Saved data entries:
==============================
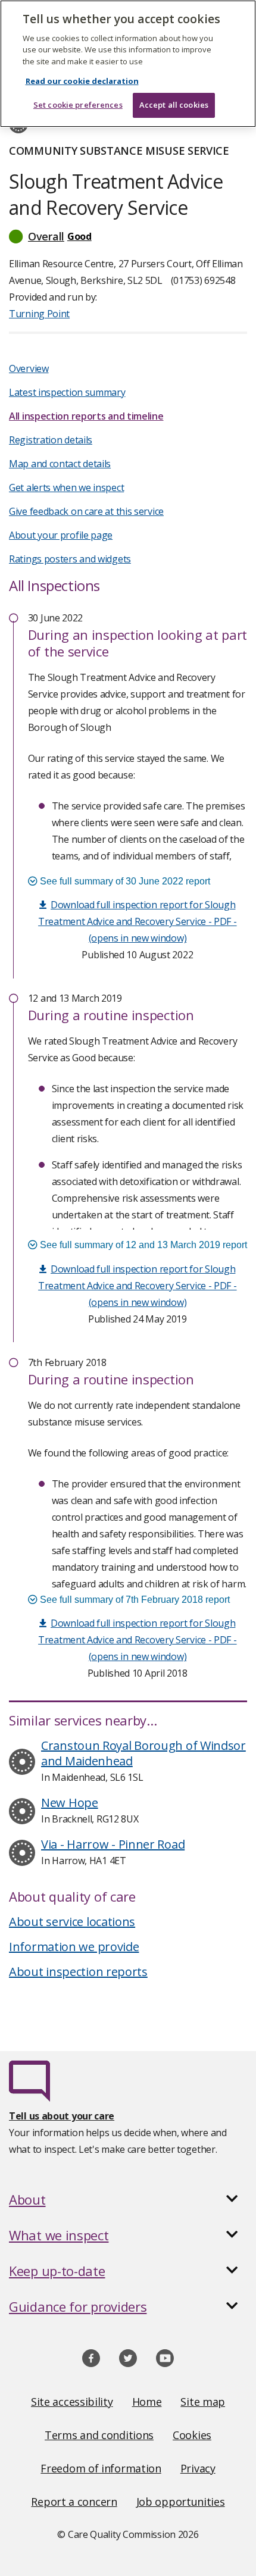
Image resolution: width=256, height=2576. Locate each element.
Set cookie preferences (78, 104)
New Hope (69, 1803)
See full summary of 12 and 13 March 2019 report (142, 1245)
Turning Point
==============================
EXERCISE » What you return must match the entries above exactly, apart from the pictures, which are left out.

EXERCISE ANSWER »
Image resolution: width=256, height=2576. Locate each element.
Set cookie preferences (78, 104)
New Hope (69, 1803)
See full summary of 12 and 13 March 2019 report (142, 1245)
Turning Point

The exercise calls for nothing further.